Ao deixar os pretendentes, Telêmaco foi até a sala onde eram guardados os tesouros da casa, bem vigiados por Euricleia, e lhe falou: "Mãezinha, separe ânforas com o melhor dos vinhos, o que guardas para o dia do retorno de Odisseu. Em segredo, encha doze odres, ajustando bem suas tampas, e separe vinte medidas de farinha de cevada. Virei buscar à noite, depois que minha mãe estiver descansando em seus aposentos. Vou viajar até Esparta e Pilos, para buscar notícias de meu pai."

Euricleia, aflita, pediu a Telêmaco para ficar em Ítaca. Disse que os pretendentes lhe armariam uma emboscada, mas o rapaz respondeu: "Fique tranquila. Eu não teria tomado essa decisão sem orientação divina. Deves jurar que não vais contar nada disso a minha mãe, antes de onze ou doze dias, ou quando ela perguntar por mim."

A velha ama jurou guardar segredo e separou os mantimentos pedidos pelo rapaz. Enquanto isso, Atena, assumindo a aparência de Telêmaco, conseguiu um barco, remadores, e deixou tudo pronto para a partida. Em seguida, a deusa derramou um sono suave nos olhos dos pretendentes que foram dormir em suas casas, na cidade.

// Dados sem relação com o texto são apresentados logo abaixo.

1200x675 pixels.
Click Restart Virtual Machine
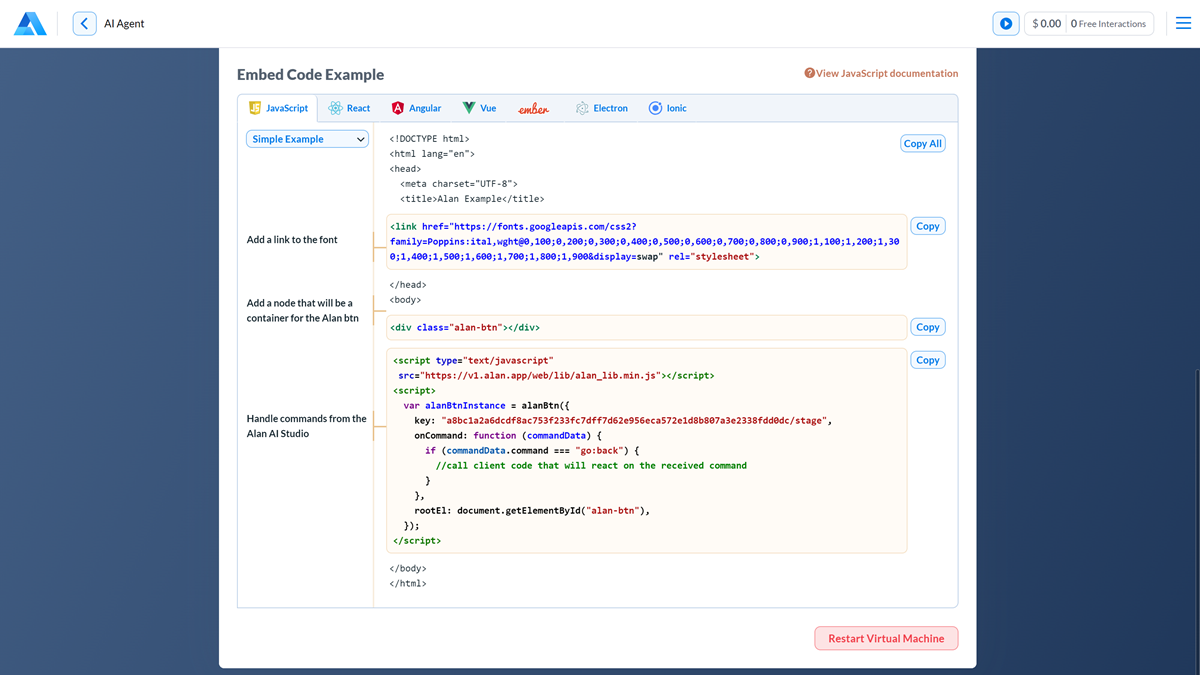[886, 638]
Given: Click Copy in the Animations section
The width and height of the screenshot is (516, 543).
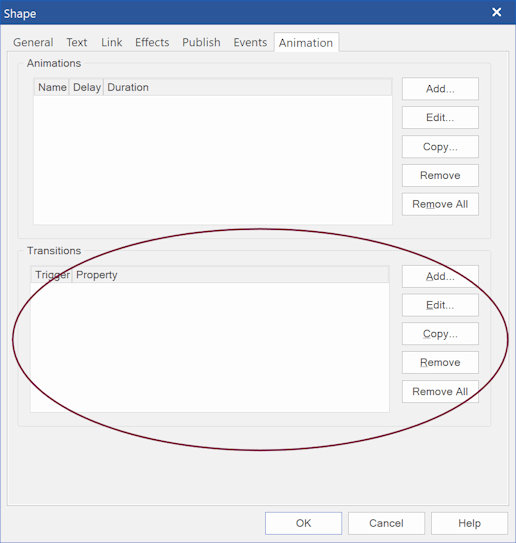Looking at the screenshot, I should point(440,147).
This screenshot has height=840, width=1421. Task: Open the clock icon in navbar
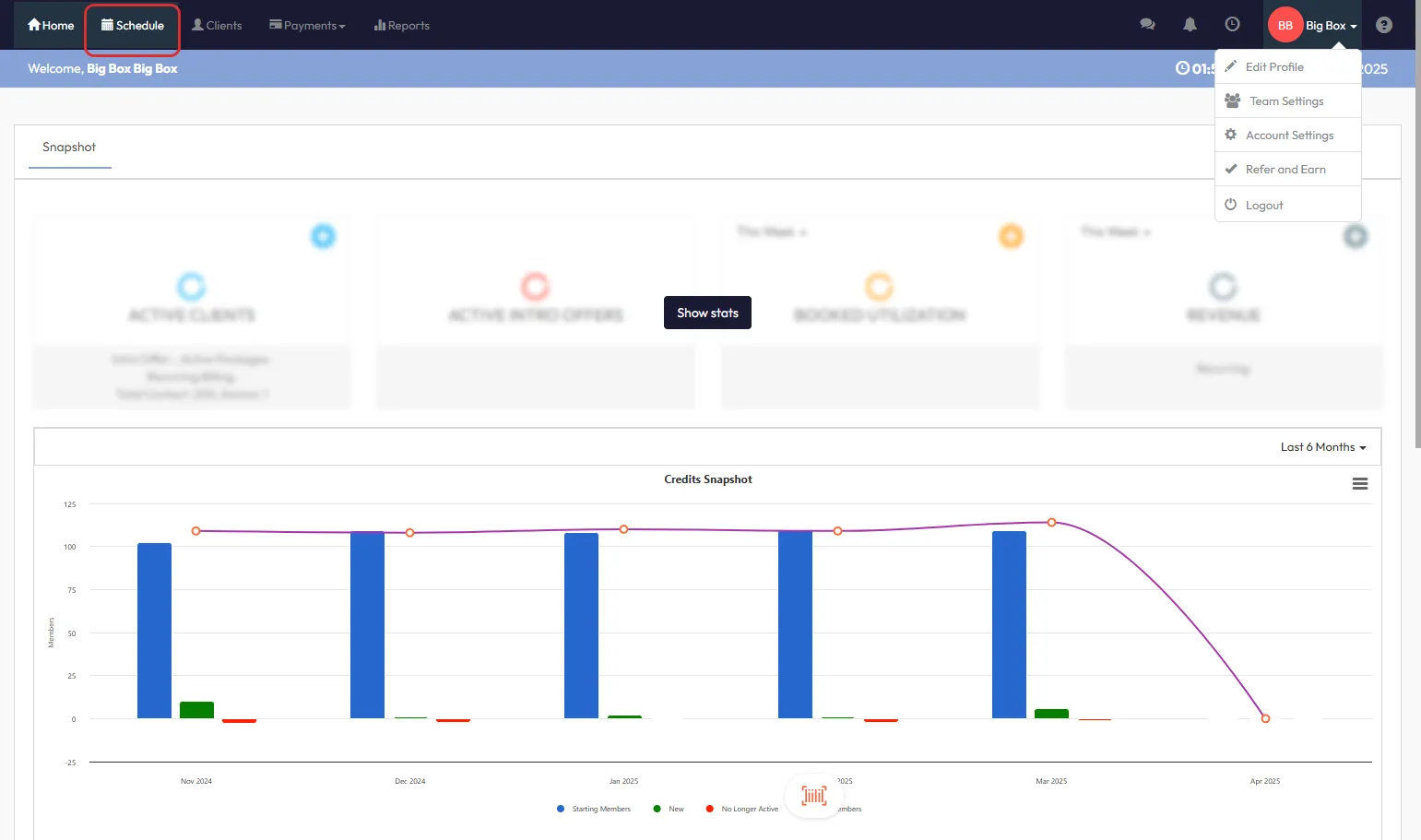(1232, 25)
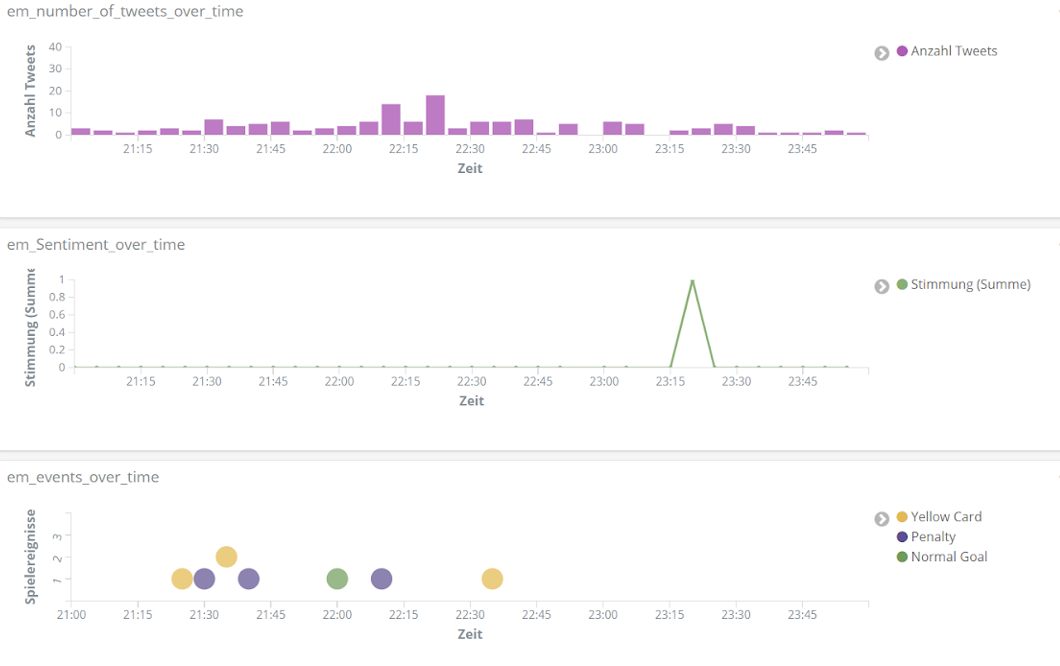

Tendo retomado o aspecto e a voz de Mentor, Atena chamou Telêmaco para avisar que o barco estava pronto e os remadores esperavam a ordem de partir. Telêmaco seguiu a deusa até o cais e mandou os barqueiros levarem os mantimentos para o barco. Depois de colocarem as provisões a bordo, soltaram as amarras e Telêmaco deu a ordem de partida. Com o mastro erguido e as velas brancas içadas, Atena fez soprar um vento favorável e se sentou à popa.

Telêmaco se acomodou ao lado da deusa de olhos de coruja. O vento enfunou a vela e a quilha do barco cortou as ondas. O vinho foi servido e todos fizeram libações aos deuses, saudando primeiro o grande Zeus e sua filha, a deusa dos olhos brilhantes. O barco negro seguiu o seu destino, atravessando a noite, até que, ao fim do caminho, foi saudado pelo amanhecer.